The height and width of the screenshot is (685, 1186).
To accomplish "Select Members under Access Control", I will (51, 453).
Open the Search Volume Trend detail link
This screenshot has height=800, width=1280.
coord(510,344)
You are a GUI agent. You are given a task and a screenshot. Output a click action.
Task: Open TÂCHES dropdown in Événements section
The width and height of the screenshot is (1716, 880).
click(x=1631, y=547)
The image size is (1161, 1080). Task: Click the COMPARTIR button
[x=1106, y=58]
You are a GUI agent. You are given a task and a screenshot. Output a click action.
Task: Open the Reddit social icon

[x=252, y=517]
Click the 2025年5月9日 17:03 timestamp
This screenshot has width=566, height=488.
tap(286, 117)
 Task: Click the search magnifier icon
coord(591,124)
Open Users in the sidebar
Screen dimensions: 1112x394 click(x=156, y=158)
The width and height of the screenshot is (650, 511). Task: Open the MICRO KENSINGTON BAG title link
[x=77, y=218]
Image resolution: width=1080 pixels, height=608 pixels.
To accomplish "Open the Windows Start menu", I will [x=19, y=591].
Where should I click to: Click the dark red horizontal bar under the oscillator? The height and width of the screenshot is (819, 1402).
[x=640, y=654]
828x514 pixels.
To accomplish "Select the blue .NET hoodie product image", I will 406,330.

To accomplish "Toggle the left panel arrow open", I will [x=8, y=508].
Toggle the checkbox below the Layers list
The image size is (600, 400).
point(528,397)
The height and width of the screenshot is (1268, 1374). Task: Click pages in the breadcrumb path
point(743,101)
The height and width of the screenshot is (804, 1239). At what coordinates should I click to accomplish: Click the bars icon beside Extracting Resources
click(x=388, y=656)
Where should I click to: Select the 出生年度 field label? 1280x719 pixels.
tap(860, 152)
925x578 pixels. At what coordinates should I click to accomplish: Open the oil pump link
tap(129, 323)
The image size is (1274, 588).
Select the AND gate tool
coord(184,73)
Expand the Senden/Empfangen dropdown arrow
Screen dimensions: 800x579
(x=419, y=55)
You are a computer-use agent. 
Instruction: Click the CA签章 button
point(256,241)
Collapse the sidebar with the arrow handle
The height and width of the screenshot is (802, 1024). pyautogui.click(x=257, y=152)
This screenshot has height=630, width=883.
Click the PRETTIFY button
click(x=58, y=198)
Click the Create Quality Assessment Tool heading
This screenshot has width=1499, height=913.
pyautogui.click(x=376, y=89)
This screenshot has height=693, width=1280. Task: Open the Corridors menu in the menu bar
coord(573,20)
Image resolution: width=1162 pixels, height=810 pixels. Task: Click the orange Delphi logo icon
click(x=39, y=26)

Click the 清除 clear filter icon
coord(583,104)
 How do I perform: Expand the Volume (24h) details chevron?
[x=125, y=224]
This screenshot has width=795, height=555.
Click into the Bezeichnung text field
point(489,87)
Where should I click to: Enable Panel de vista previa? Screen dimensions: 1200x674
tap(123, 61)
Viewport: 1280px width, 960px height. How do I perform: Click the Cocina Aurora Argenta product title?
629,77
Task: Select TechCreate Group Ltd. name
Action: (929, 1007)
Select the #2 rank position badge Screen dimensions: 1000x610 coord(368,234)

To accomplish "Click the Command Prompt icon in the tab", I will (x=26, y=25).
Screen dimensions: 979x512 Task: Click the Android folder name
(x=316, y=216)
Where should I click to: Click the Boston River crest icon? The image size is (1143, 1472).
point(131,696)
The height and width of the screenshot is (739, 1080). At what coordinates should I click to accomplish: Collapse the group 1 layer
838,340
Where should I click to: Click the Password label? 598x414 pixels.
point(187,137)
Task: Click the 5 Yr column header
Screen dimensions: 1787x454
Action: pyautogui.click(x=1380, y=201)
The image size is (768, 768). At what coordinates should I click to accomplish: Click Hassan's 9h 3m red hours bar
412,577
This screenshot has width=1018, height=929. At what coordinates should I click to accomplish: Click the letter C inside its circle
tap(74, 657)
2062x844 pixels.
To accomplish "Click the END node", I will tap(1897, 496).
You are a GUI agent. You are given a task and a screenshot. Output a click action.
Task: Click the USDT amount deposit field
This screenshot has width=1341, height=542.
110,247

***

• **TASK OBJECTIVE**
The data is to be given again in full, with every line exact.

• **TASK RESPONSE**
The height and width of the screenshot is (685, 1186).
To accomplish "Select Members under Access Control", I will (51, 453).
Open the Search Volume Trend detail link
This screenshot has height=800, width=1280.
coord(510,344)
You are a GUI agent. You are given a task and a screenshot. Output a click action.
Task: Open TÂCHES dropdown in Événements section
The width and height of the screenshot is (1716, 880).
click(x=1631, y=547)
The image size is (1161, 1080). Task: Click the COMPARTIR button
[x=1106, y=58]
You are a GUI agent. You are given a task and a screenshot. Output a click action.
Task: Open the Reddit social icon

[x=252, y=517]
Click the 2025年5月9日 17:03 timestamp
This screenshot has width=566, height=488.
tap(286, 117)
 Task: Click the search magnifier icon
coord(591,124)
Open Users in the sidebar
Screen dimensions: 1112x394 click(x=156, y=158)
The width and height of the screenshot is (650, 511). Task: Open the MICRO KENSINGTON BAG title link
[x=77, y=218]
Image resolution: width=1080 pixels, height=608 pixels.
To accomplish "Open the Windows Start menu", I will [x=19, y=591].
Where should I click to: Click the dark red horizontal bar under the oscillator? The height and width of the screenshot is (819, 1402).
[x=640, y=654]
828x514 pixels.
To accomplish "Select the blue .NET hoodie product image", I will 406,330.

To accomplish "Toggle the left panel arrow open", I will [x=8, y=508].
Toggle the checkbox below the Layers list
The image size is (600, 400).
point(528,397)
The height and width of the screenshot is (1268, 1374). Task: Click pages in the breadcrumb path
point(743,101)
The height and width of the screenshot is (804, 1239). At what coordinates should I click to accomplish: Click the bars icon beside Extracting Resources
click(x=388, y=656)
Where should I click to: Select the 出生年度 field label? 1280x719 pixels.
tap(860, 152)
925x578 pixels. At what coordinates should I click to accomplish: Open the oil pump link
tap(129, 323)
The image size is (1274, 588).
Select the AND gate tool
coord(184,73)
Expand the Senden/Empfangen dropdown arrow
Screen dimensions: 800x579
(x=419, y=55)
You are a computer-use agent. 
Instruction: Click the CA签章 button
point(256,241)
Collapse the sidebar with the arrow handle
The height and width of the screenshot is (802, 1024). pyautogui.click(x=257, y=152)
This screenshot has height=630, width=883.
Click the PRETTIFY button
click(x=58, y=198)
Click the Create Quality Assessment Tool heading
This screenshot has width=1499, height=913.
pyautogui.click(x=376, y=89)
This screenshot has height=693, width=1280. Task: Open the Corridors menu in the menu bar
coord(573,20)
Image resolution: width=1162 pixels, height=810 pixels. Task: Click the orange Delphi logo icon
click(x=39, y=26)

Click the 清除 clear filter icon
coord(583,104)
 How do I perform: Expand the Volume (24h) details chevron?
[x=125, y=224]
This screenshot has width=795, height=555.
Click into the Bezeichnung text field
point(489,87)
Where should I click to: Enable Panel de vista previa? Screen dimensions: 1200x674
tap(123, 61)
Viewport: 1280px width, 960px height. How do I perform: Click the Cocina Aurora Argenta product title?
629,77
Task: Select TechCreate Group Ltd. name
Action: (929, 1007)
Select the #2 rank position badge Screen dimensions: 1000x610 coord(368,234)

To accomplish "Click the Command Prompt icon in the tab", I will (x=26, y=25).
Screen dimensions: 979x512 Task: Click the Android folder name
(x=316, y=216)
Where should I click to: Click the Boston River crest icon? The image size is (1143, 1472).
point(131,696)
The height and width of the screenshot is (739, 1080). At what coordinates should I click to accomplish: Collapse the group 1 layer
838,340
Where should I click to: Click the Password label? 598x414 pixels.
point(187,137)
Task: Click the 5 Yr column header
Screen dimensions: 1787x454
Action: pyautogui.click(x=1380, y=201)
The image size is (768, 768). At what coordinates should I click to accomplish: Click Hassan's 9h 3m red hours bar
412,577
This screenshot has width=1018, height=929. At what coordinates should I click to accomplish: Click the letter C inside its circle
tap(74, 657)
2062x844 pixels.
To accomplish "Click the END node", I will tap(1897, 496).
You are a GUI agent. You are given a task and a screenshot. Output a click action.
Task: Click the USDT amount deposit field
This screenshot has width=1341, height=542.
110,247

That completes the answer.